» **GOAL OF THE EXERCISE**:
Copy the entries word for word, beginning with the line that contains "You are a computer-use" and continuing through the line that contains "Click the WAN Setup arrows icon", leaving out the pictures.

____

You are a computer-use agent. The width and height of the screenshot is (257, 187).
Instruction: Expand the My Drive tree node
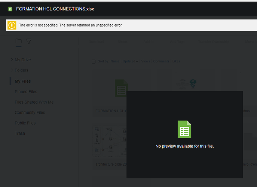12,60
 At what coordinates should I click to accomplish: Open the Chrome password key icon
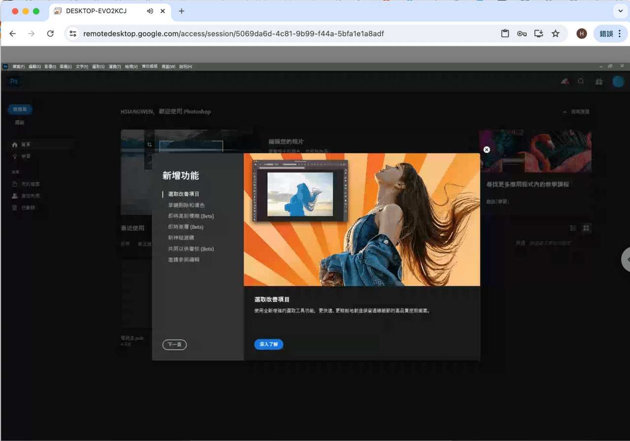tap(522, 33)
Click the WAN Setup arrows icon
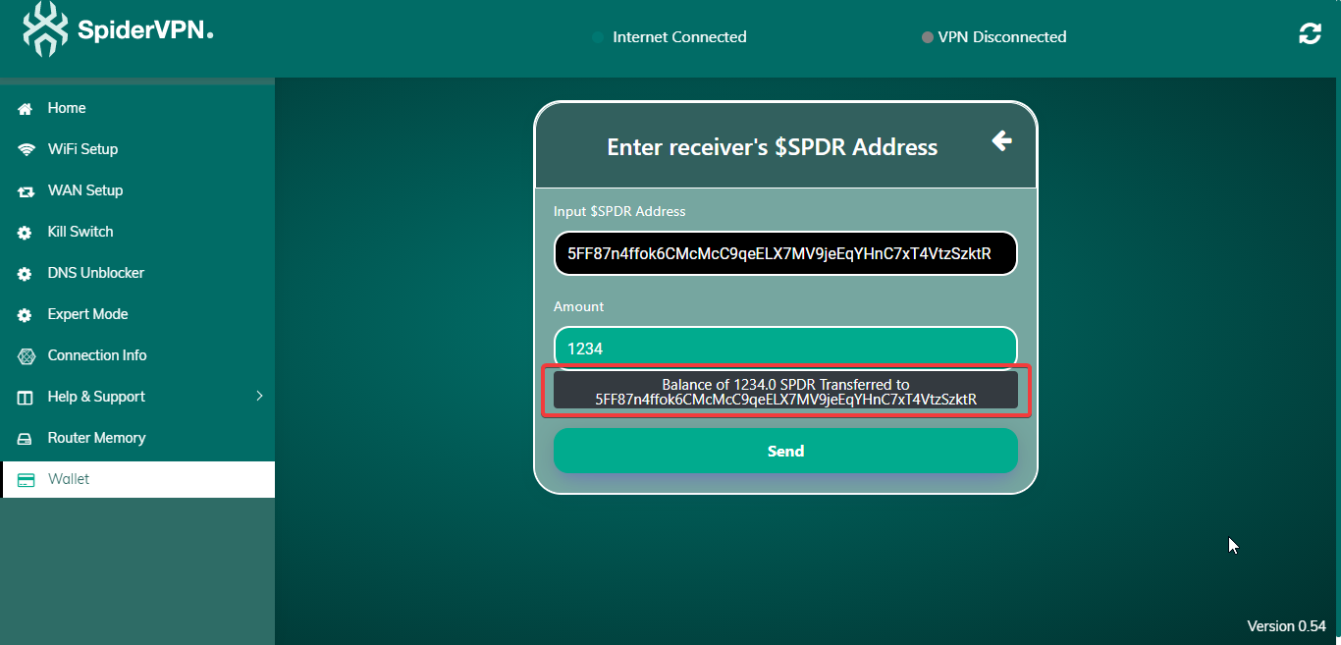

____

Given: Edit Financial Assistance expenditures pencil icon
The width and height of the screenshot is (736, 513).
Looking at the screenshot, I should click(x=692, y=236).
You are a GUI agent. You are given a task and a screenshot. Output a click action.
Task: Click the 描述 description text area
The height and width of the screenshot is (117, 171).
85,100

____

» **WRITTEN SOLUTION**:
You are a computer-use agent. The width and height of the screenshot is (257, 187).
Instruction: Expand the My Drive tree node
12,60
 At what coordinates should I click to accomplish: Open the Chrome password key icon
tap(522, 33)
Click the WAN Setup arrows icon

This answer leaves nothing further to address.